Exercise requirements =
For the word "agent", return each line of the data in which it occurs.

═══ Records for the task ═══

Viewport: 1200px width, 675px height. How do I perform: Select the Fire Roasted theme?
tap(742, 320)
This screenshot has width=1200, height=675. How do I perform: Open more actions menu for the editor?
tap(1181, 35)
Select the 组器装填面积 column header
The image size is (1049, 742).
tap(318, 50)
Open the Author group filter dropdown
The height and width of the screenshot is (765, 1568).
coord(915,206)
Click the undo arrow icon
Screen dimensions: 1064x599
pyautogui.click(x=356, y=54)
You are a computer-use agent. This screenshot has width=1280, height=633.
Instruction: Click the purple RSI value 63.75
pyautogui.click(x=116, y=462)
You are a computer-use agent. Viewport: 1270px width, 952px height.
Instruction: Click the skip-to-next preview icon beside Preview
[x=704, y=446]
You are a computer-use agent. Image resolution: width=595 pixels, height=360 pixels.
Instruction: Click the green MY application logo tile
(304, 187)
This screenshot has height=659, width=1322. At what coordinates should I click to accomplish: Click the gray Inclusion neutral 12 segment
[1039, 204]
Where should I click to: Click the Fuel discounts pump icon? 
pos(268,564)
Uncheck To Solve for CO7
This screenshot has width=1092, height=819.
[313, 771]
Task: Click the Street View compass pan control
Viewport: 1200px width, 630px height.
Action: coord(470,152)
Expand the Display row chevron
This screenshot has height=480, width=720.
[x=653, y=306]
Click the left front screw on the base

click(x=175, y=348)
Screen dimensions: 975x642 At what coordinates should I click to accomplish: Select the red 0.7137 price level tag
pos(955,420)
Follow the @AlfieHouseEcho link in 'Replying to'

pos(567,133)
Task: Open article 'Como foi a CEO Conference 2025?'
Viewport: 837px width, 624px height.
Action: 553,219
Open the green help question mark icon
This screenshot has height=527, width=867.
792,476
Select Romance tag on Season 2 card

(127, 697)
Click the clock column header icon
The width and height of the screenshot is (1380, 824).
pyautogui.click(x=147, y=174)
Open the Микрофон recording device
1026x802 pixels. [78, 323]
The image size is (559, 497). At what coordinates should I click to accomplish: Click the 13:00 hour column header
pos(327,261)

═══

Answer for the task =
You are a computer-use agent. This screenshot has width=1280, height=633.
You are a computer-use agent. Viewport: 1270px width, 952px height.
You are a computer-use agent. Image resolution: width=595 pixels, height=360 pixels.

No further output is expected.